I first of all want to say I’m really happy this thing exists. This is opening the doors to a great way of exploring harmony and algorithmic composition.
These are some thoughts about the current implementation of the JI op and some suggestions for improvement.
Currently, JI A B
will return a value based on the 1v/oct standard and 16-bit output scaling corresponding to A/(B*2^n), which is the frequency ratio of A to B shifted a number of octaves n downwards so that the returned value is smaller than an octave.
While the wrapping functionality can be useful in some cases, like when defining scales, where the ratios are that of primes wrapped down to fit within an octave (ie the third, 5/4, and the fifth, 3/2, (funny how their names have nothing to do with their ratios )) I’ve found that it doesn’t allow to cover most use cases. If you want to generate an offset value for a modulating oscillator doing FM, and want, say a 7/1 ratio, you’d have to add back the octaves manually which is quite awkward, as
JI 7 1
would actually return a value corresponding to 7/4. You’d have to do something like ADD JI 7 1 V 2
. This also has the strange effect of having JI 7 1
= JI 7 2
= JI 7 4
.
Making the JI
op non-wrapping (or having two variations of the JI op, one wrapping, one non-wrapping) would solve these issues and make it’s use much more intuitive I think, because you’d get exactly what ratio you ask for. If you want to constrain a ratio to the range of an octave, it’s a matter of very simple mental math. For a fraction a/b which is initially greater than 2 (that is, a > 2*b), you will divide it by 2 until it is smaller than 2.
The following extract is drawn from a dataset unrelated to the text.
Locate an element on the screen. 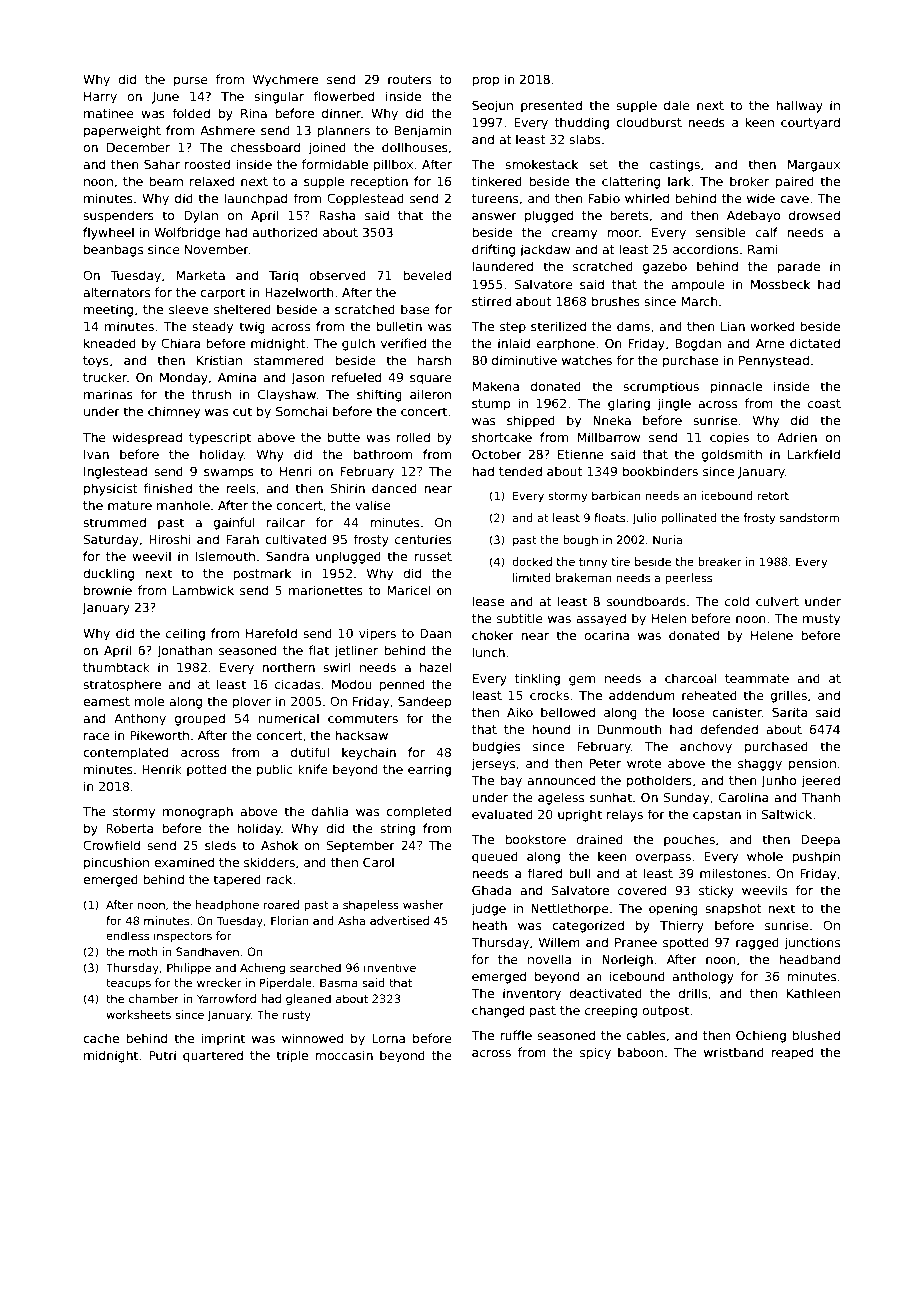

In my experience playing around with harmony and musical structures using ratios, it’s important to be aware of the octave shifts happening, because it has a very strong impact on the qualities it gives to a chord. With two notes in a 7/1 ratio, all of the higher note’s partials correspond to some of the lower note’s partials. Because of this the higher note is much less noticeable and strongly fused into the lower note. However, in a 7/4 ratio, only a small part of both notes’ partials are in common, which makes each stand out much more individually. I don’t think we should discard the ability to include octave relationships in ratios, because it’s a very powerful tool — and forcing you to be aware of it is a good thing.